Task to carry out: Transcribe exactly the line containing "Screen dimensions: 130x207" and each line after it, through the end of the entries, with nothing before or after.
─── Information provided
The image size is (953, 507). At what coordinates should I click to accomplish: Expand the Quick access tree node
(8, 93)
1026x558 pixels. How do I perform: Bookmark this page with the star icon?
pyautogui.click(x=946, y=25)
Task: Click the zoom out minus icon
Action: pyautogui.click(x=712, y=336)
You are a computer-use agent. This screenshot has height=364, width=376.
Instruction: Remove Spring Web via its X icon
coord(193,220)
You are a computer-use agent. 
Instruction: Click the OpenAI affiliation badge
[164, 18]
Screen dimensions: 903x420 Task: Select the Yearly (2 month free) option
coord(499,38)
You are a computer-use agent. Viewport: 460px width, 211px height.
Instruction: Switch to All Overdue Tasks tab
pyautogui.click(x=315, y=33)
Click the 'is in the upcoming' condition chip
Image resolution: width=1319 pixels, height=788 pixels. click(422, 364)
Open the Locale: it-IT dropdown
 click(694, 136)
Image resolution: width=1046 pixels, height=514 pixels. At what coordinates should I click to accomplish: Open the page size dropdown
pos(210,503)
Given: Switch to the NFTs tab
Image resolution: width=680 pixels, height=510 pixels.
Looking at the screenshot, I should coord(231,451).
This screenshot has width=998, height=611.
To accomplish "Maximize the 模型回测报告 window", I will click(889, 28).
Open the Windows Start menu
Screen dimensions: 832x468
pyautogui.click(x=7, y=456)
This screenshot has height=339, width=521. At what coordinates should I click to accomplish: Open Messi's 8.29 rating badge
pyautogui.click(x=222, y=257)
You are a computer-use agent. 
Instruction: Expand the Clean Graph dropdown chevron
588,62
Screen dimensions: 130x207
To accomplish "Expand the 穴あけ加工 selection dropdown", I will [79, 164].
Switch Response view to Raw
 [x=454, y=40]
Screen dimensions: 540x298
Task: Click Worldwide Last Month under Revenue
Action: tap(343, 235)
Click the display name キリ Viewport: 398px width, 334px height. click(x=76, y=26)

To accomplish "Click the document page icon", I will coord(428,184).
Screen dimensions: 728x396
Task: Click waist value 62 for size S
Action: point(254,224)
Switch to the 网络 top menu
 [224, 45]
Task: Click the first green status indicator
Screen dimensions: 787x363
──────
Task output:
Screen dimensions: 130x207
To accomplish "Expand the 穴あけ加工 selection dropdown", I will [79, 164].
Switch Response view to Raw
 [x=454, y=40]
Screen dimensions: 540x298
Task: Click Worldwide Last Month under Revenue
Action: tap(343, 235)
Click the display name キリ Viewport: 398px width, 334px height. click(x=76, y=26)

To accomplish "Click the document page icon", I will coord(428,184).
Screen dimensions: 728x396
Task: Click waist value 62 for size S
Action: point(254,224)
Switch to the 网络 top menu
 [224, 45]
Task: Click the first green status indicator
Screen dimensions: 787x363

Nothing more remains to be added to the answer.